**Task prompt**.
Exactly the lines from the one containing "About us (36, 2461)" through the end of the data below are to be reproduced, and nothing besides them.

**Task inputs**.
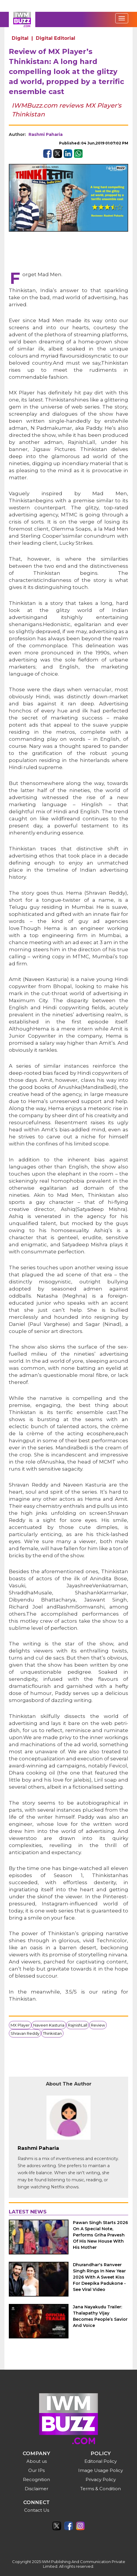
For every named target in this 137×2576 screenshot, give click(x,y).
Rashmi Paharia (46, 134)
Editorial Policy (100, 2461)
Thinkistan (52, 2033)
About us (36, 2461)
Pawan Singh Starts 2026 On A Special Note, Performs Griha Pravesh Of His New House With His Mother (100, 2235)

**Exercise result**.
About us (36, 2461)
Pawan Singh Starts 2026 On A Special Note, Performs Griha Pravesh Of His New House With His Mother (100, 2235)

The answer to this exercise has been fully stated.